Tom Puddy, head of marketing at Australian grain exporter CBH told Bloomberg news that two to three million tonnes of production might be abandoned because of the rain. CBH forecasts a 23 million tonne crop of which as much as 11 million tonnes would be feed.
Also supporting wheat were comments from Michael Shean, an analyst with the USDA’s foreign service. He told Dow Jones news that dryness in Iran, Iraq and Syria could lead to poor crops and increased demand for imported wheat.
Iran is not normally a large importer, but drought in 2008 caused it to import 6.8 million tonnes of wheat and in 2009 it imported five million tonnes.
In Winnipeg, the January canola contract rose $5.50 to $563.70 per tonne on 11,120 trades.

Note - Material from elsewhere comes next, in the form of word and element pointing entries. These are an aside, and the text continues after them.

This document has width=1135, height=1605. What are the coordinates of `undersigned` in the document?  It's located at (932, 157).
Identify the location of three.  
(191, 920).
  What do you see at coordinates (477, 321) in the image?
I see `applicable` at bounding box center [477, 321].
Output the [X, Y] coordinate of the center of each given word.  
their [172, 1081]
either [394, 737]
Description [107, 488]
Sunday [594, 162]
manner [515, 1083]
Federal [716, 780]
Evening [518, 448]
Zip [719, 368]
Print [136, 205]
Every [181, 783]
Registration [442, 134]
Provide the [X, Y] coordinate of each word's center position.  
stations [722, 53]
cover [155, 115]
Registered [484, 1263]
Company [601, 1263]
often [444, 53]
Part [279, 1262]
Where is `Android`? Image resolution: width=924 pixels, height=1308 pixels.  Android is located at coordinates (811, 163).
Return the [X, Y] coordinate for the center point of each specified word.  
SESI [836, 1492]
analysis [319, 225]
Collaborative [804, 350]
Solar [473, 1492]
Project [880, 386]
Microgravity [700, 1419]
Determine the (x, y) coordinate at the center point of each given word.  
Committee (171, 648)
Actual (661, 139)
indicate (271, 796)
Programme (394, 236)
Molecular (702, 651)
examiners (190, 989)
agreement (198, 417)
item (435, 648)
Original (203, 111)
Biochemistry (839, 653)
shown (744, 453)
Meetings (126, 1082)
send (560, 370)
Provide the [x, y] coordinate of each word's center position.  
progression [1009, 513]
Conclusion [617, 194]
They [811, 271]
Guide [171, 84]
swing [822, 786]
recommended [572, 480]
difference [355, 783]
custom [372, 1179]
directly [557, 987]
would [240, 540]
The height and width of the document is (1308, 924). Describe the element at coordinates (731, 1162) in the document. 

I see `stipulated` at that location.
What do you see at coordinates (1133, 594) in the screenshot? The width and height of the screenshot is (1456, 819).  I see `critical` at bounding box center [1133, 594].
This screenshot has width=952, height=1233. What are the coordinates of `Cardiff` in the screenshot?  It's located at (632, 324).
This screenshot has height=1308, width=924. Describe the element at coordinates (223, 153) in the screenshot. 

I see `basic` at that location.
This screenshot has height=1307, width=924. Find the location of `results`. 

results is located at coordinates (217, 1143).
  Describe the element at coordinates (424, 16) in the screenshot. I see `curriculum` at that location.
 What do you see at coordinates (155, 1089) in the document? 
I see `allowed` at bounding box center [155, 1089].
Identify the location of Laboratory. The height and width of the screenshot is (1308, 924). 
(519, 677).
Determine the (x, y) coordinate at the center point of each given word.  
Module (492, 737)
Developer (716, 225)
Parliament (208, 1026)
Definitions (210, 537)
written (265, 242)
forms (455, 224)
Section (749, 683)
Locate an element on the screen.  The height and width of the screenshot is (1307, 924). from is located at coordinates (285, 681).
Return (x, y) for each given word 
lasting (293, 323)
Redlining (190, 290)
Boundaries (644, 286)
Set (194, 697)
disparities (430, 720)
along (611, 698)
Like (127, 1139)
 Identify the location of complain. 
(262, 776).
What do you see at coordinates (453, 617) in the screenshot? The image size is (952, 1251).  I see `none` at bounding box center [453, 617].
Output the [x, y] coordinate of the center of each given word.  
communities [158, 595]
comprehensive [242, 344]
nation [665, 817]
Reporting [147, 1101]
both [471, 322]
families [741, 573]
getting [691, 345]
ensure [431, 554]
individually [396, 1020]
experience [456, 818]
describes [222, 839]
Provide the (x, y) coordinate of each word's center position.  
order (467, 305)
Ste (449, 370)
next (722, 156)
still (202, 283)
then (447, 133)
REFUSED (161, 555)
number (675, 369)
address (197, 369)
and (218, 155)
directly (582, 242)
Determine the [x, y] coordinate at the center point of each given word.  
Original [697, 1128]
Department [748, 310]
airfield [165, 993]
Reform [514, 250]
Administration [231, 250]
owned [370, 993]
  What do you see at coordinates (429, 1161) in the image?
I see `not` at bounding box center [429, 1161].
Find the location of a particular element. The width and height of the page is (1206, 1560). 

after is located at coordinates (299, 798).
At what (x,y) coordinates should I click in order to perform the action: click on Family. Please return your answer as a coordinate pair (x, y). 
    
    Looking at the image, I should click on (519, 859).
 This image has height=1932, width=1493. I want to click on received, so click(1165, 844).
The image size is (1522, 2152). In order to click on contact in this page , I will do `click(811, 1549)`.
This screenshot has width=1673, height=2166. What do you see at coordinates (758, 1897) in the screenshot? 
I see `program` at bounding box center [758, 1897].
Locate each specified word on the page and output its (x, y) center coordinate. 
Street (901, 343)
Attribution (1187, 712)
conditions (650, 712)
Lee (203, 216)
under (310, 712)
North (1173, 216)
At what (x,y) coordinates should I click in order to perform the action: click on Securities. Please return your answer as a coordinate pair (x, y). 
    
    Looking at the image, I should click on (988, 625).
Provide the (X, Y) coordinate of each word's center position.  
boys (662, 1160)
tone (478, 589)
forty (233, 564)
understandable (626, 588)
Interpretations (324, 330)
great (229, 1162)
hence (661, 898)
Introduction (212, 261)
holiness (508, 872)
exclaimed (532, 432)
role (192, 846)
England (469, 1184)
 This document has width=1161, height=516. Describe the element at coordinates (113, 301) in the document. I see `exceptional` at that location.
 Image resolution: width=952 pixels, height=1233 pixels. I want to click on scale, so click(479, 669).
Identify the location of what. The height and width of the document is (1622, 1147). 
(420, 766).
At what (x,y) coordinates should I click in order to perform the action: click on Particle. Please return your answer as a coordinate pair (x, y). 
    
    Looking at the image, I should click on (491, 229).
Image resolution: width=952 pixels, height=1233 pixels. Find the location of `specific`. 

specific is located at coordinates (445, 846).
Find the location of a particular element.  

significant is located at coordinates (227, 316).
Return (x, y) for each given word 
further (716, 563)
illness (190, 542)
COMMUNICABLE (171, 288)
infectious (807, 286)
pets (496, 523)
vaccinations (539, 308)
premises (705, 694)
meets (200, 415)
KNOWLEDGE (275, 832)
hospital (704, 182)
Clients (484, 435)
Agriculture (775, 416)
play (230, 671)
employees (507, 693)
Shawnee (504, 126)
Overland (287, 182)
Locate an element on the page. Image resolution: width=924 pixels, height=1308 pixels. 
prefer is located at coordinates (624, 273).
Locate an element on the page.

The March contract rose $5.10 to $571.60 on 10,355 trades.
The November 2011 contract rose $1.80 to $517.40.
The previous day’s best basis widened to $24 under the nearby contract.
The January contract 14-day Relative Strength Index was 66. The rule of thumb is an RSI of 30 indicates an over sold market and 70 indicates an over bought market.
December barley futures were steady at $188 per tonne. March was steady at $194.
Chicago January soybeans rose 10.5 cents to $12.96 US per bushel.
December corn rose 12.25 cents to $5.595 per bu. March rose 12.75 cents to $5.745
December oats rose 14 cents to $3.78 per bu. March rose five cent to $3.78
December Minneapolis hard spring wheat rose 7.75 cents to $8.4275 per bu. March rose 7.75 cents to $8.6275.
In New York, crude oil for January delivery fell 17 cents to $88.52 US per barrel.
The Canadian dollar at noon was 99.02 cents US, down from 99.08 cents the previous trading day. The U.S. dollar at noon was $1.0099.
The TSX composite index fell 98.67 points to close at 13,152.00. The Standard & Poor’s 500 rose 4.49 points to 1,228.24.